Friday, 22 de November de 2024 ISSN 1519-7670 - Ano 24 - nº 1315

O que o futuro reserva para a imprensa

Há muitos anos, fiz cobertura de guerras para o Estado de S.Paulo com o pseudônimo de Nelson Santos. Não foi caso de preconceito, mas de interesse pessoal. Escrevia para o Jornal do Brasil, do Rio, que me pagava mais, sob meu próprio nome. Tinha a direção de Alberto Dines e era um grande matutino nacional. Não foi há tanto tempo, porém antes da televisão a cabo e da internet.

As duas cidades eram como que dois países à parte. Conto isto para explicar meus vínculos com o grande diário paulista. E expressar minhas reações ao acordo que firmou com Veja, pelo qual aparecerão juntos nas bancas sob um único preço. Para mim, é comprovação de confiança no futuro da mídia impressa. Penso na mesma linha.

Não se desconhecem os efeitos das novas mídias eletrônicas sobre a mídia-papel. Têm sido de crise nas receitas e de declarações muito pessimistas dos proprietários de grandes jornais no Brasil e exterior. O jornal impresso, como o conhecemos e amamos, estaria em processo de morte, com dias contados. Discordei sempre. Lembro do avanço do rádio, e depois da televisão, produzindo reações semelhantes na então crise – com a qual grandes jornais se tornaram maiores e aprimorada a qualidade do jornalismo.

Estudando o que aconteceu, verifica-se que alguns editores souberam identificar o vasto espaço à espera de ser preenchido por veículos ajustados aos novos tempos. E encontraram os profissionais com a flexibilidade e criatividades necessárias. O talento…

Meio essencial para se atualizar

Havia no jornalismo a tendência de chamar o leitor pela manchete, o título. Sensacionalismo, num maior ou menor grau. Notícia, como promovido pela escola norte-americana, consistia em responder ‘quem, quando, onde, como e por que’ do acontecido. A notícia estava nos primeiros parágrafos. Os subseqüentes eram os detalhes. O miolo era constituído do permanente, do que sempre se encontrava em cada veículo. Era o que, digamos, criava o hábito da leitura, sustentava a circulação.

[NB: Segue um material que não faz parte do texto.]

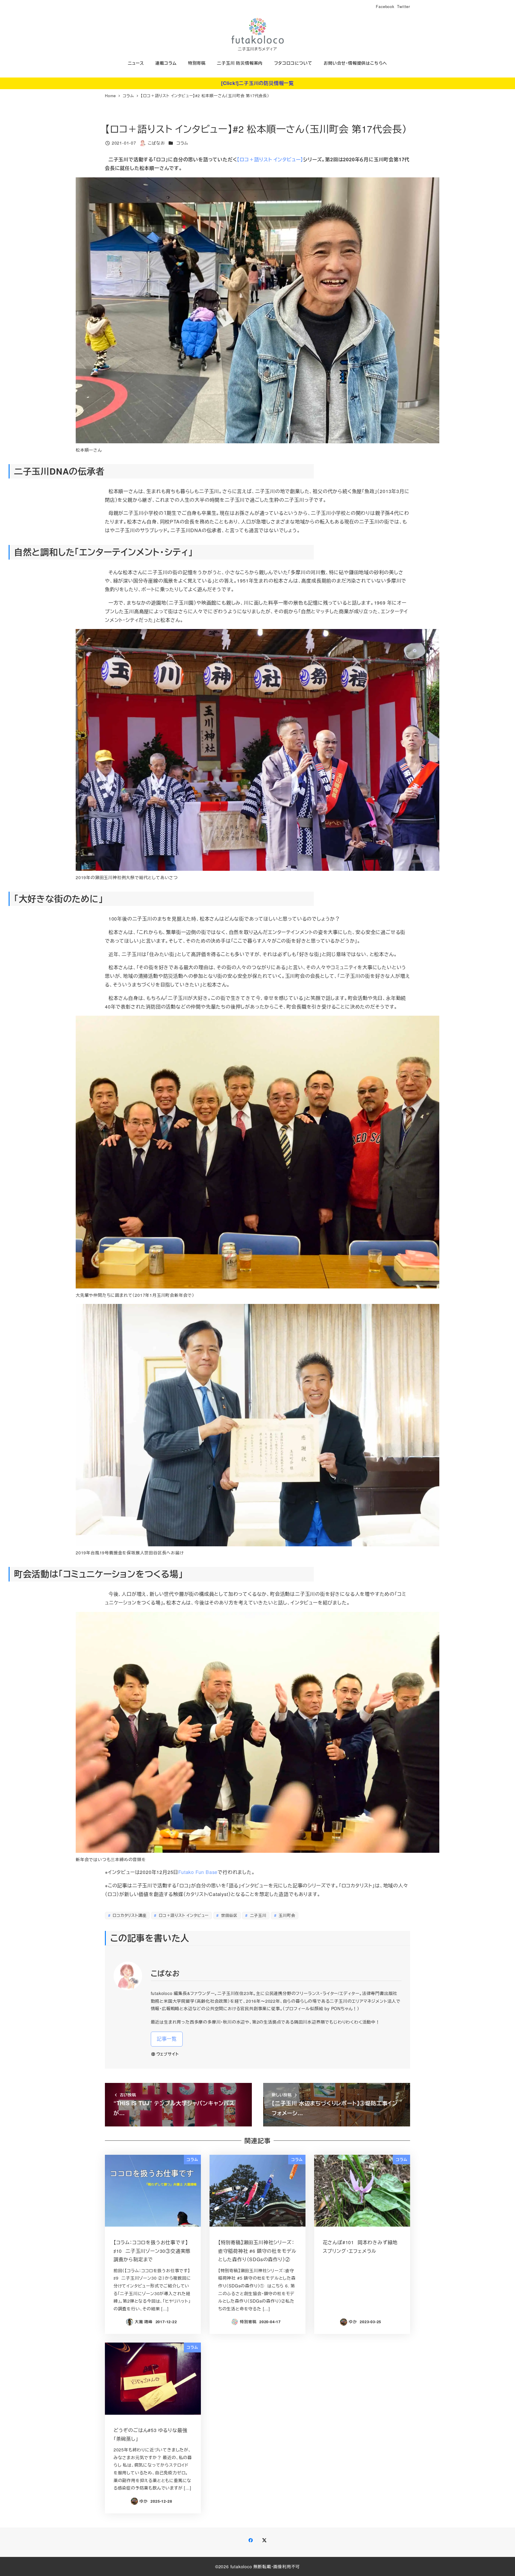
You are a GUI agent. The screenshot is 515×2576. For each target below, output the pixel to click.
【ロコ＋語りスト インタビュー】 (270, 159)
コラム (182, 143)
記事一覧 (167, 2038)
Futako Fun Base (198, 1872)
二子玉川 (257, 1915)
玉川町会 (286, 1915)
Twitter (403, 6)
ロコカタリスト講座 (128, 1915)
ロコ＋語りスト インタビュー (183, 1915)
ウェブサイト (167, 2054)
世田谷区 (229, 1915)
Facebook (385, 6)
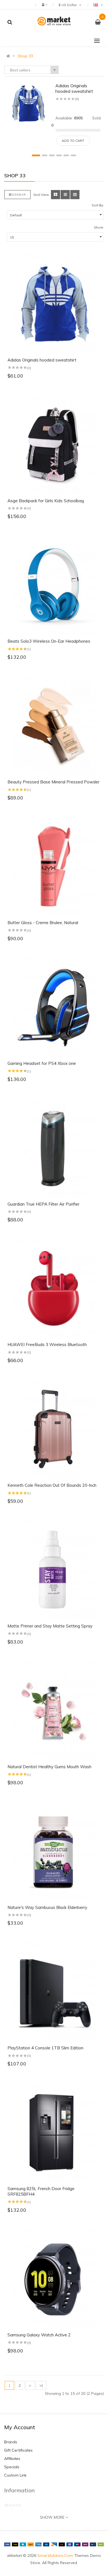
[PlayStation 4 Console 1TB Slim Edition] (54, 1992)
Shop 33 (25, 56)
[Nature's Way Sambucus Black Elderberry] (54, 1851)
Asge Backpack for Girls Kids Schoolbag (45, 500)
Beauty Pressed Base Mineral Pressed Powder (53, 782)
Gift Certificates (18, 2450)
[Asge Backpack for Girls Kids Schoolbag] (54, 444)
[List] (65, 194)
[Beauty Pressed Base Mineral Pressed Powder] (54, 726)
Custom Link (15, 2475)
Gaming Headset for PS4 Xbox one (41, 1063)
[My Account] (44, 4)
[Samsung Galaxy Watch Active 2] (54, 2279)
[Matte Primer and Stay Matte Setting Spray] (54, 1570)
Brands (10, 2441)
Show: (99, 227)
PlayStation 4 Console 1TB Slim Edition (45, 2047)
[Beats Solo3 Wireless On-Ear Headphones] (54, 585)
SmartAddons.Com (55, 2555)
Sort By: (98, 205)
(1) (29, 649)
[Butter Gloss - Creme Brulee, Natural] (54, 866)
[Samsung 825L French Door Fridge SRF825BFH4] (54, 2132)
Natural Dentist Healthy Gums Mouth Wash (49, 1766)
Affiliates (12, 2458)
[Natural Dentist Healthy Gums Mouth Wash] (54, 1710)
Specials (11, 2466)
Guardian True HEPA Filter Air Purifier (43, 1204)
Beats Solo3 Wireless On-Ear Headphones (48, 641)
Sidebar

O estilo do noticiário radiofônico e o televisivo é o adequado a cada mídia e difere do impresso. Por definição, esses noticiários cobrem espaço-tempo, segundos-minutos. Para nova audição, precisam ser gravados ou vídeogravados. Logo, os grandes editores, aqueles que jamais se tornam conservadores e rotineiros em suas tarefas, perceberam que o impresso tinha a vantagem possível de poder ser relido na hora ou depois, sem ter de se submeter a ser copiado. E de poder destacar significados para facilitar a compreensão.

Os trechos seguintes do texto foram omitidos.